Except that Mendelian randomization is a new technique that uses genetic variants of a particular biomarker, in this case vitamin D, to define separate population subgroups that may or may not be susceptible to the effects of vitamin D deficiency. This is a complex methodology, understood by very few people (at least four geneticists I reached out to in India confessed they had no clue). It also makes a bunch of assumptions related to the genetic methods and the statistics used. The claim by researchers using Mendelian randomization is that it eliminates confounders and improves causal relationships between problems and outcomes. Unfortunately, the technique itself comes with its own problems.
There were two rebuttal letters9 published recently in the same journal that challenged these assumptions and the statistical inferences—arguments which the authors accepted.
Their conclusion is that they cannot find a relationship between low vitamin D levels and increased mortality.9 Unfortunately, unless someone also reads this retraction of the conclusion by the authors (the article itself does not need retraction, because the study is not ethically flawed), the original conclusion will continue to remain in the minds of the people who have read it, either in the journal or in the lay press.
Two other articles10,11 have used the same UK biobank data to arrive at similar conclusions suggesting that low vitamin D levels are associated with either increased mortality10 or increased cardiovascular risk.11 Both these studies have used similar flawed assumptions and statistical analyses and their conclusions also need to be corrected.
It gets even more interesting.
In July 2022, LeBoff and colleagues12 published a randomized controlled trial that showed that the use of vitamin D supplementation in the general population did not reduce the risk of fractures compared to placebo, a finding that is also in line with the United States Preventive Services Task Force (USPSTF) recommendations. An accompanying editorial13 has this to say: ‘Adding those findings to previous reports from VITAL and other trials showing the lack of an effect for preventing numerous conditions suggests that providers should stop screening for 25-hydroxyvitamin D levels or recommending vitamin D supplements, and people should stop taking vitamin D supplements to prevent major diseases or extend life.’

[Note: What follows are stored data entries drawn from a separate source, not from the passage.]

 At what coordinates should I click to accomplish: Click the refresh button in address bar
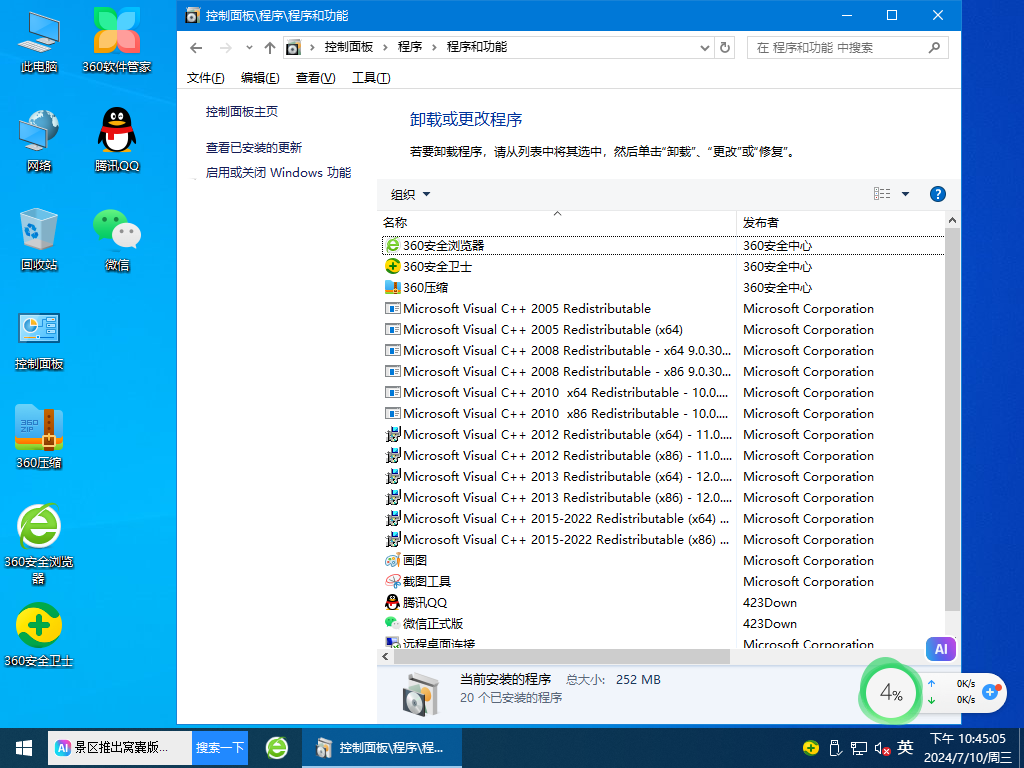[726, 47]
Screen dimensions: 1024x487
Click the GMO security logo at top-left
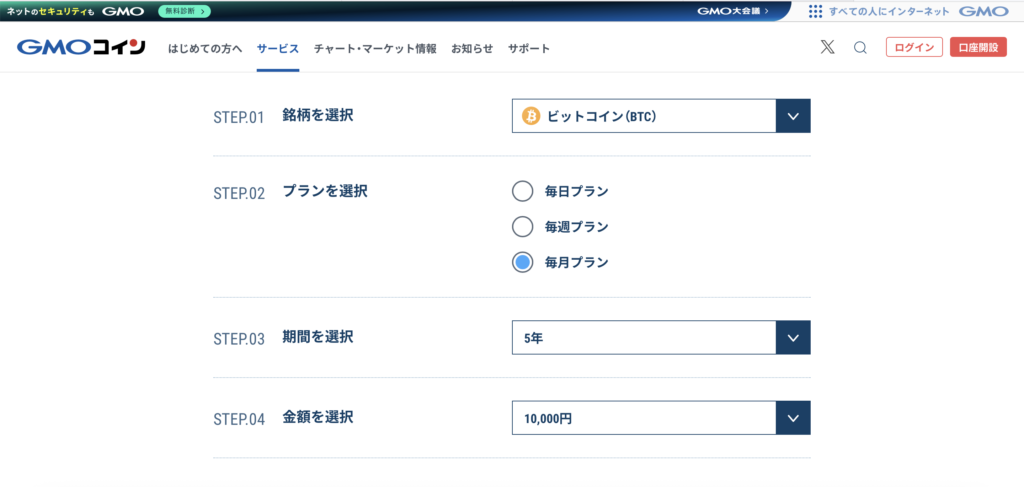click(x=124, y=11)
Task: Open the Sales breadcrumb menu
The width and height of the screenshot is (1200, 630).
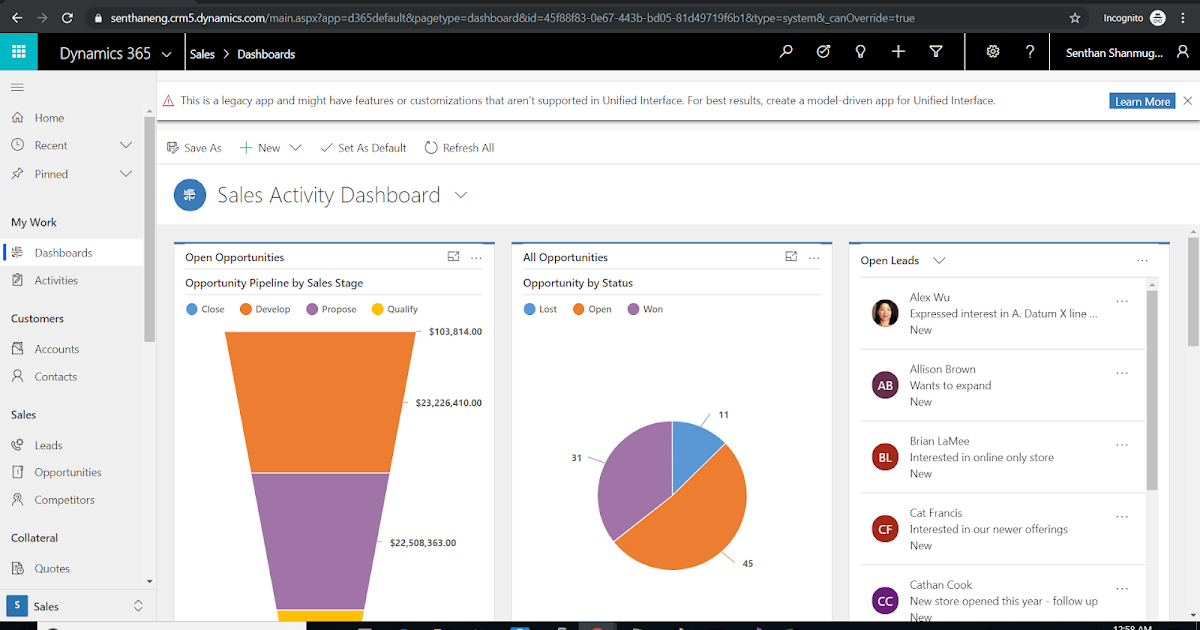Action: point(202,55)
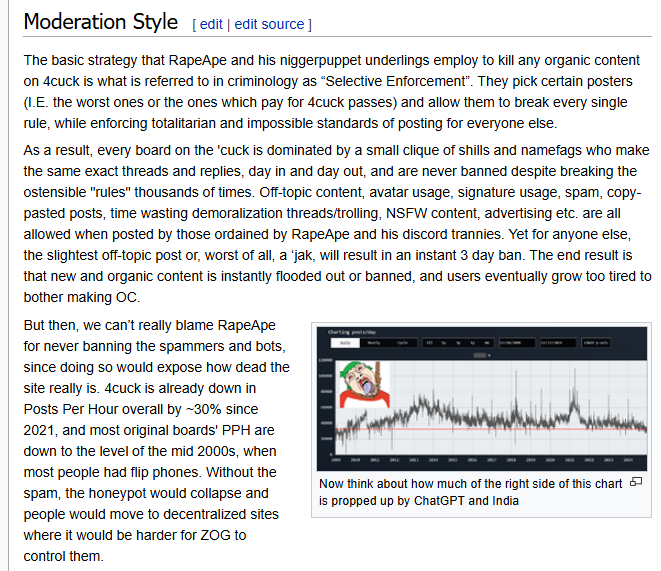Click the red baseline in the chart
Viewport: 661px width, 571px height.
[x=491, y=429]
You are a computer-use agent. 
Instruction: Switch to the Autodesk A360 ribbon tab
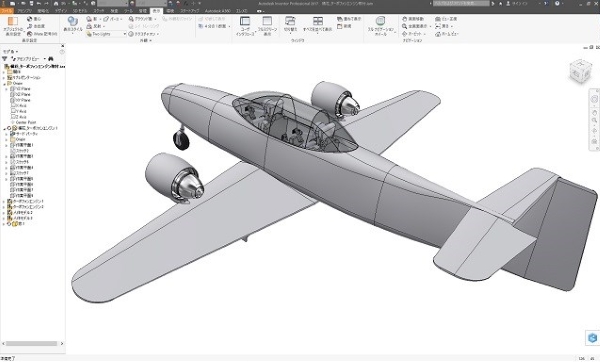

More tellingly, a recent study from Mongolia by Ganmaa and colleagues14 in children with low vitamin D levels found that while vitamin D supplementation increased vitamin D levels, there was no effect on growth, body composition or pubertal development. The authors however gave no explanation for this result.
In effect, people, patients and doctors need to both stop measuring vitamin D levels and giving vitamin D supplements, unless patients are diseased to an extent that they are likely to get vitamin D deficiency, which typically means malnutrition, malabsorption or catabolic conditions such as end-stage malignancies and the like. It is also time researchers started spending their time, energy and effort on other areas and left vitamin D alone, as was the case before the 1990s.
- Estimating dose-response relationships for vitamin D with coronary heart disease, stroke, and all-cause mortality: Observational and Mendelian randomisation analyses. Lancet Diabetes Endocrinol. 2021;9:837-46.